• [Provided entries]:
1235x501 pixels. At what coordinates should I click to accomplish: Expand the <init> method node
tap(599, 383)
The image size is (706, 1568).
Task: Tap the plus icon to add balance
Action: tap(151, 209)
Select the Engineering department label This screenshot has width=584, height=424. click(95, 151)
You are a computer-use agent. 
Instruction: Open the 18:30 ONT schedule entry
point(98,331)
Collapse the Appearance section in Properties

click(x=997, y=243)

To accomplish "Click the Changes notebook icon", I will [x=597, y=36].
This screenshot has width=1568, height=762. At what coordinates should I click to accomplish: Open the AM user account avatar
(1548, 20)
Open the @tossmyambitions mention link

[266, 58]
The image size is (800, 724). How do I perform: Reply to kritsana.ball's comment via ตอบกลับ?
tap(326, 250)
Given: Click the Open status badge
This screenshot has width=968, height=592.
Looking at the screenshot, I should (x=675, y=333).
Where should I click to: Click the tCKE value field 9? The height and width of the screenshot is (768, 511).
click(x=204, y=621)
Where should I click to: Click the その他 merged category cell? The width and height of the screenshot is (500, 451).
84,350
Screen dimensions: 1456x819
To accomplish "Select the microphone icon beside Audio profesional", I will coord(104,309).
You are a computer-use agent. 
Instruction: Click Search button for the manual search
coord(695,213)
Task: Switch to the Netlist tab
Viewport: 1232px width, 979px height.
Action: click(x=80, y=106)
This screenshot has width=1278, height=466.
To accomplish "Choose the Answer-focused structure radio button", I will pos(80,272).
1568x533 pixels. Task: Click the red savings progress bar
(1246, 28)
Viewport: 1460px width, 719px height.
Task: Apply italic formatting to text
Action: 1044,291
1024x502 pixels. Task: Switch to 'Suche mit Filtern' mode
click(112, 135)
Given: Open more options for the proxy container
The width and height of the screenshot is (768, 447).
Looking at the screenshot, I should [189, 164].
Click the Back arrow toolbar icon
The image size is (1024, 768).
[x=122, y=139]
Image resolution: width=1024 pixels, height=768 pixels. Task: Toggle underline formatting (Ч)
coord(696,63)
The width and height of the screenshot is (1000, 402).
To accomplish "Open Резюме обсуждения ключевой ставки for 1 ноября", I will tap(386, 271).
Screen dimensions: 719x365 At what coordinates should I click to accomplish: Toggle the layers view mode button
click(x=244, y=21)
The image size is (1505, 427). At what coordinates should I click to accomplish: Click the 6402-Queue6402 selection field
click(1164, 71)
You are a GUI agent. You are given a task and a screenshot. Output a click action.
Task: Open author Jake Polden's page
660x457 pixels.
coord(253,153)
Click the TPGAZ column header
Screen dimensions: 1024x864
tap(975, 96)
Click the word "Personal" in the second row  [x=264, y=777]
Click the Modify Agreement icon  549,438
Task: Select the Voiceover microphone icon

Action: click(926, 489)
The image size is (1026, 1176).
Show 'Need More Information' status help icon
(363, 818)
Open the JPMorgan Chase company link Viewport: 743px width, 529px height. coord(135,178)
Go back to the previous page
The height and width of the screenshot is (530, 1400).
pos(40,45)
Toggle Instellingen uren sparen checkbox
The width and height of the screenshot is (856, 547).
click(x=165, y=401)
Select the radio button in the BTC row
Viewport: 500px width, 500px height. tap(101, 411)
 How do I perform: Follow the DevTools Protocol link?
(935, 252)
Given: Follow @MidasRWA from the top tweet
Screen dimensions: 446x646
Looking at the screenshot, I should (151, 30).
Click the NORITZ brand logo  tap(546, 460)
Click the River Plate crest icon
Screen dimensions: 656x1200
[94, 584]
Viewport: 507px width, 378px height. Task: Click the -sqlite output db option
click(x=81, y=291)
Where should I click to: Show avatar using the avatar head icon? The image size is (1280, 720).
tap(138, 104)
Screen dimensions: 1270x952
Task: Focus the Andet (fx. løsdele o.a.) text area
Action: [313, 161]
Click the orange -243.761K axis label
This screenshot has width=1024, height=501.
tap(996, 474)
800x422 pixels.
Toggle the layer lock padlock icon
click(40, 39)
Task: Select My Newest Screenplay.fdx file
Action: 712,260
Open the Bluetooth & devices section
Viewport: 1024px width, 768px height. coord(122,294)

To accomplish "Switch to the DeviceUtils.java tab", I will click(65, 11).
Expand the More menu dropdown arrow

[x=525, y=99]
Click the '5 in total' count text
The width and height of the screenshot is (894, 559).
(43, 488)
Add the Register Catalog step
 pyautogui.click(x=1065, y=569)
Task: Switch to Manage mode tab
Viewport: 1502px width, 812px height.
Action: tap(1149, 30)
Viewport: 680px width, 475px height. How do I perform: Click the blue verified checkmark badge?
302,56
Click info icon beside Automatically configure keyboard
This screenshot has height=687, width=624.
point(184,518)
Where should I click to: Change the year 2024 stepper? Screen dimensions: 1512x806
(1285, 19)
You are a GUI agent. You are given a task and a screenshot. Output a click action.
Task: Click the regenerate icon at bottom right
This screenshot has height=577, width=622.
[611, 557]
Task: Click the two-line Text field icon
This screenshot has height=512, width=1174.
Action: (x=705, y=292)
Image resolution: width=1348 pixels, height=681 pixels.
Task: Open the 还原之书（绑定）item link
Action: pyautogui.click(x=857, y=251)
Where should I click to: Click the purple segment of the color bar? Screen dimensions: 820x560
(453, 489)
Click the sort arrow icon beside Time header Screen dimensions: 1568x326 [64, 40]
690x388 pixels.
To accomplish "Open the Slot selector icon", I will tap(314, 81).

• [Exercise]: Using the entries shown above, reproduce verbatim the lines from the line bearing "Click the TPGAZ column header" to the line bearing "Given: Follow @MidasRWA from the top tweet", inclusive.

• [Task output]:
Click the TPGAZ column header
Screen dimensions: 1024x864
tap(975, 96)
Click the word "Personal" in the second row  [x=264, y=777]
Click the Modify Agreement icon  549,438
Task: Select the Voiceover microphone icon

Action: click(926, 489)
The image size is (1026, 1176).
Show 'Need More Information' status help icon
(363, 818)
Open the JPMorgan Chase company link Viewport: 743px width, 529px height. coord(135,178)
Go back to the previous page
The height and width of the screenshot is (530, 1400).
pos(40,45)
Toggle Instellingen uren sparen checkbox
The width and height of the screenshot is (856, 547).
click(x=165, y=401)
Select the radio button in the BTC row
Viewport: 500px width, 500px height. tap(101, 411)
 How do I perform: Follow the DevTools Protocol link?
(935, 252)
Given: Follow @MidasRWA from the top tweet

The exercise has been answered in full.